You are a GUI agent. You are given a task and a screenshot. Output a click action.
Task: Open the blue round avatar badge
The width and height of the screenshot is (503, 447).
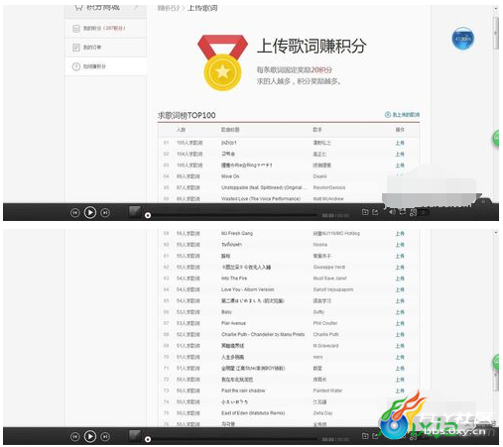[x=462, y=39]
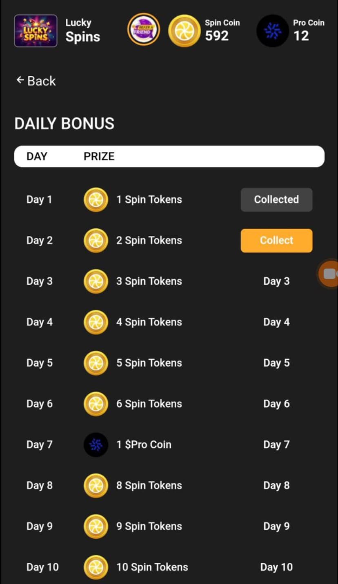Tap the Day 4 status label on right
This screenshot has width=338, height=584.
point(276,322)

§ §

● WHAT YOU SHOULD DO
From the line containing "Task: Open the blue round avatar badge" through the final line of the listing above, reproduce every line exactly, with no pictures.

● TASK ANSWER
Task: Open the blue round avatar badge
The width and height of the screenshot is (503, 447).
[x=462, y=39]
Tap the Day 4 status label on right
This screenshot has width=338, height=584.
point(276,322)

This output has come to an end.